戦後、デンマークの捕虜になったドイツ兵(主に少年兵)は砂浜に連れていかれ、ナチスの埋めた地雷の除去を命じられる。
地雷の総数はおよそ220万。
連合国軍の上陸を阻止するのが目的だった。
デンマーク人はドイツ兵を嫌っている。
ドイツ兵の中に地雷除去経験者はほぼいないが、配慮などしない。地雷除去の訓練中に失敗することもある。すなわち、死ぬということだ。命がとても軽い。
捕虜2000名のうち、約10名が、デンマークの軍曹ラスムスン(ローランド・ムーラー)の元に送られる。あどけない少年たちだ。
地雷は砂浜に埋まっている。埋めたほうも大変だっただろうが、取り除くほうはもっと大変である。少年兵らは鉄の棒を砂浜に突き立てて地雷を探す。彼らに課せられたノルマは45000個。ラスムスンは全て除去されたら帰国を許すと約束する。
地雷除去作業は危険極まりない。
ちょっとしたミスで手足が吹っ飛ぶ。
時にはデンマーク兵から虐待を受ける。敗戦国の兵には何をやっても許されるようだ。ジュネーヴ条約はどうなった?

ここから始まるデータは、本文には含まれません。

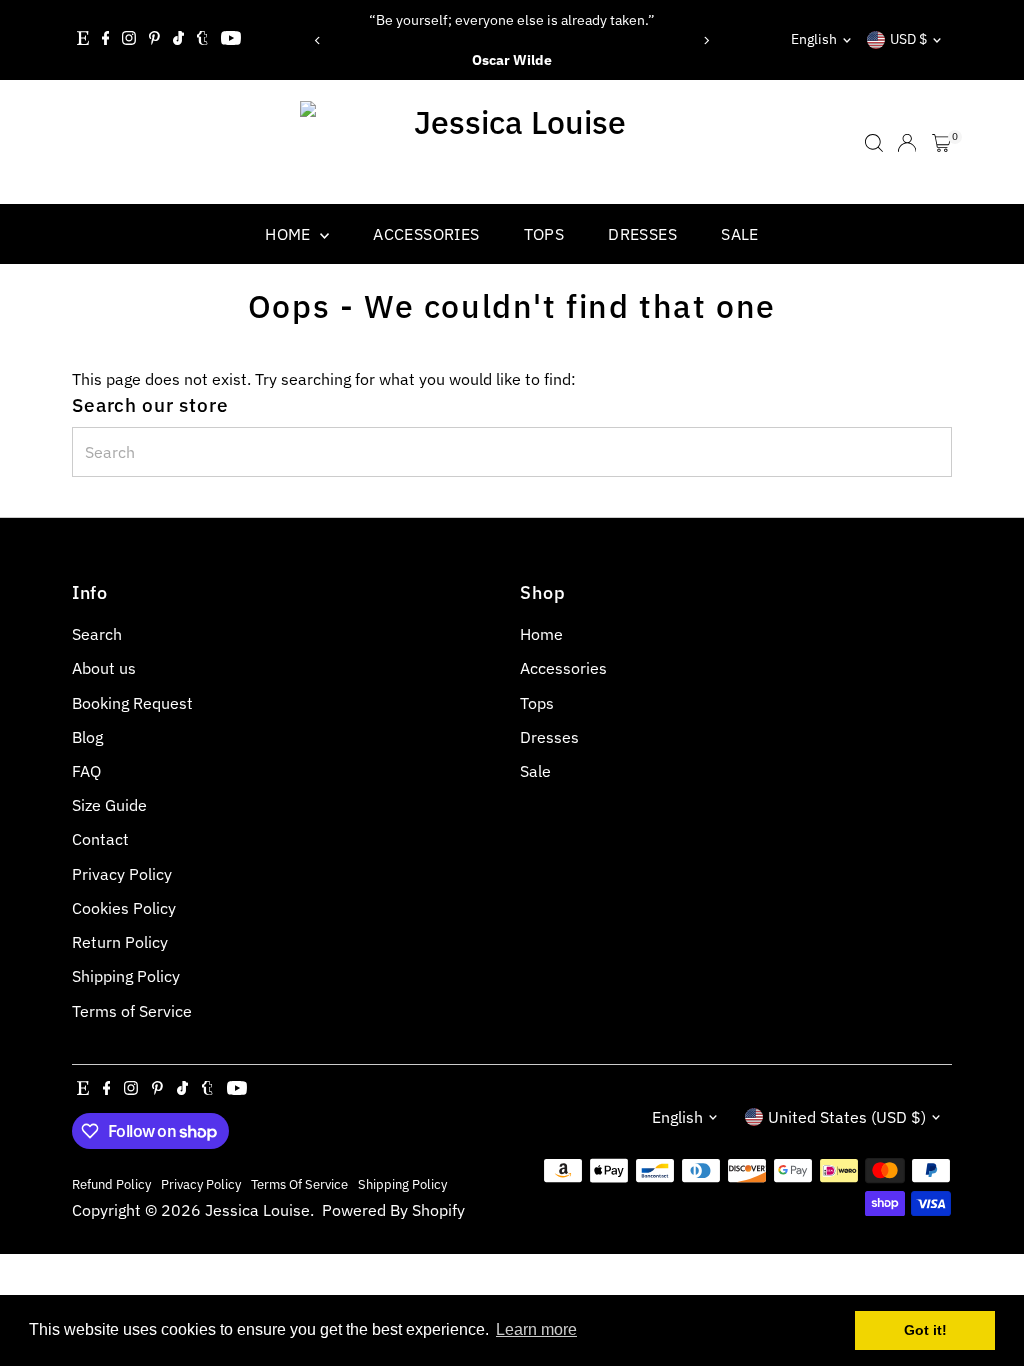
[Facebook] (106, 40)
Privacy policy (201, 1184)
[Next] (705, 40)
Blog (87, 737)
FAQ (86, 771)
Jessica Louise (257, 1210)
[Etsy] (83, 40)
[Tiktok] (178, 40)
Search (97, 634)
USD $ (908, 39)
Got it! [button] (925, 1330)
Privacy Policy (122, 874)
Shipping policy (402, 1184)
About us (104, 668)
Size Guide (109, 805)
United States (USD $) (847, 1117)
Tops (544, 234)
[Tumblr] (202, 40)
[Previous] (318, 40)
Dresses (642, 234)
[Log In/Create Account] (907, 143)
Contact (100, 839)
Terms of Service (132, 1011)
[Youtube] (231, 40)
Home (290, 234)
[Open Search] (874, 143)
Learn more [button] (536, 1329)
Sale (740, 234)
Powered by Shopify (393, 1210)
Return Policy (120, 942)
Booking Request (132, 703)
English (814, 39)
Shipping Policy (126, 976)
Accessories (426, 234)
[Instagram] (129, 40)
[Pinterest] (154, 40)
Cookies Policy (124, 908)
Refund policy (111, 1184)
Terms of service (299, 1184)
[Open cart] (941, 143)
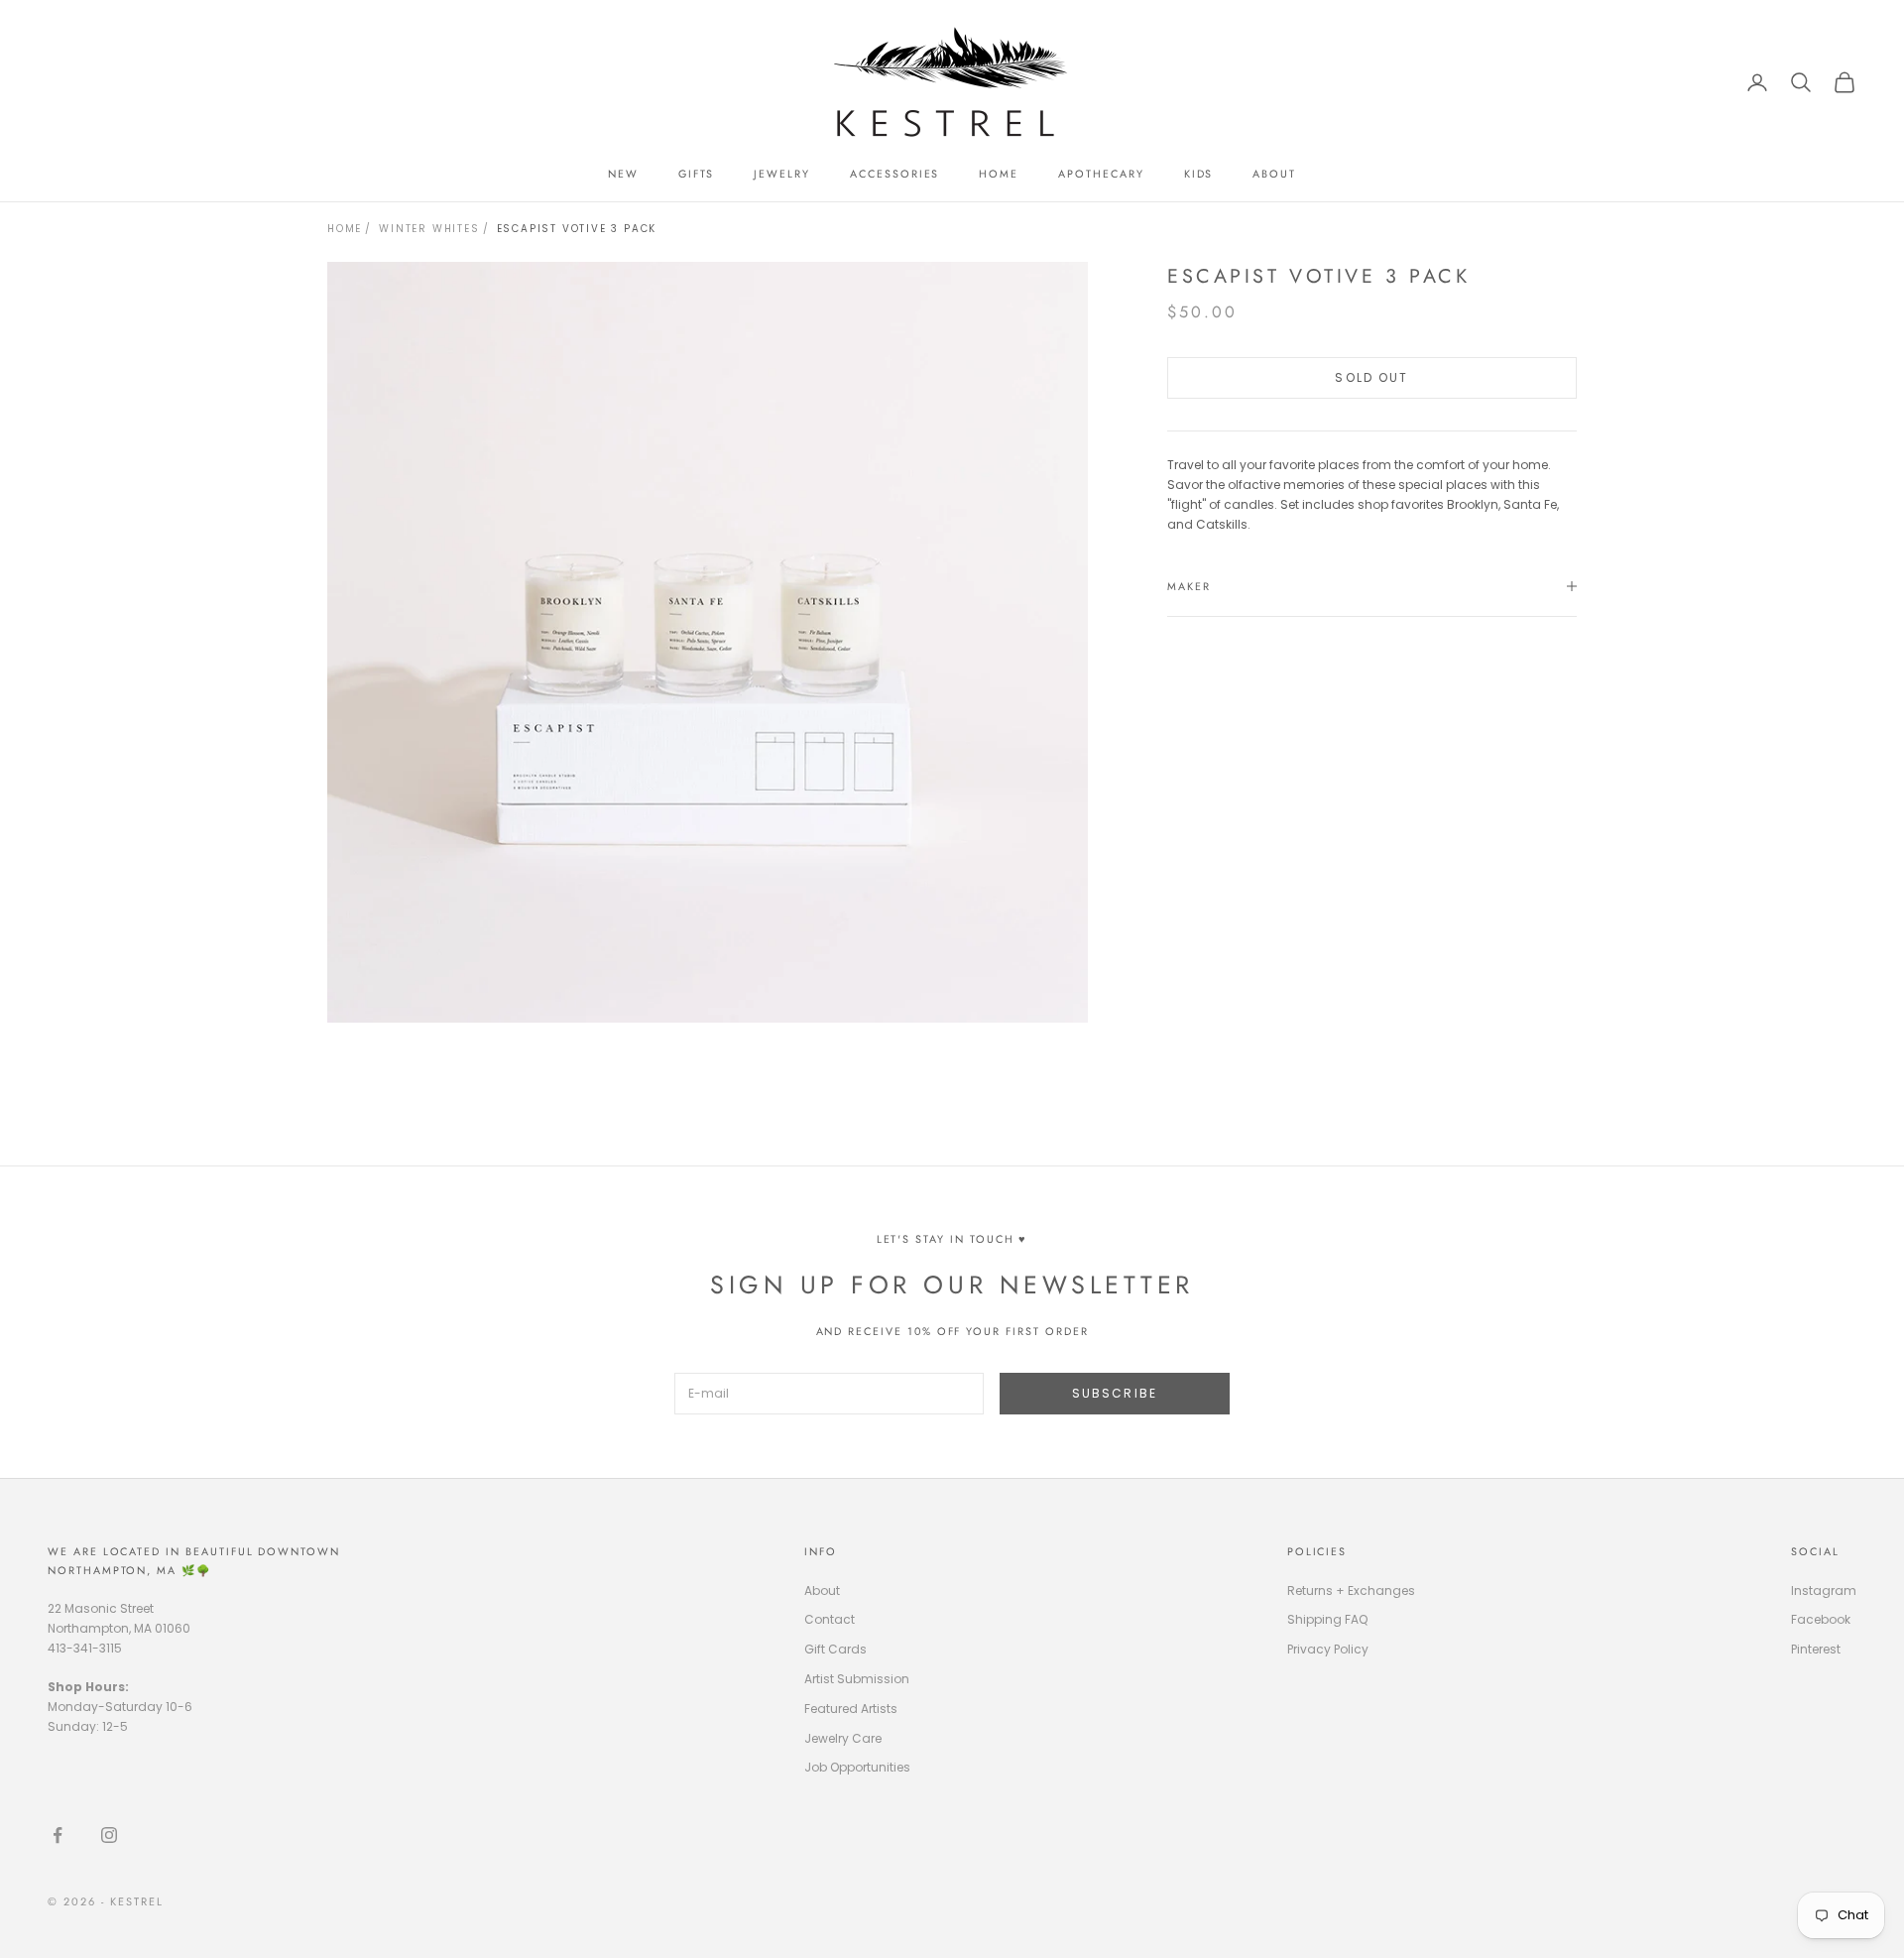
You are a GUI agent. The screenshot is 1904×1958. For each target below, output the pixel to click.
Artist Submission (856, 1678)
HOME (998, 174)
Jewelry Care (843, 1738)
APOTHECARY (1100, 174)
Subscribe (1114, 1393)
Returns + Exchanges (1351, 1590)
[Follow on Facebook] (57, 1835)
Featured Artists (850, 1708)
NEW (623, 174)
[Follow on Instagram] (109, 1835)
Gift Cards (835, 1649)
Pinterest (1816, 1649)
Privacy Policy (1327, 1649)
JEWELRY (782, 174)
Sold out (1371, 377)
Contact (829, 1619)
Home (344, 228)
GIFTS (696, 174)
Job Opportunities (857, 1767)
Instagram (1823, 1590)
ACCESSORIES (894, 174)
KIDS (1199, 174)
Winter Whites (429, 228)
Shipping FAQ (1327, 1619)
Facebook (1820, 1619)
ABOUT (1274, 174)
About (822, 1590)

静かな流れの中で、少年が犠牲になるという理不尽さが降り積もっていく。
ラスムスンはドイツ嫌いだが、少年らに同情し、心を開く。渋くて、かっこいいおっさんである。おっさんと少年兵が砂浜に座って談笑するシーンは実に微笑ましいが、もちろんそのまますんなりと話が進んでいくはずもない。甘さ控えめの映画である。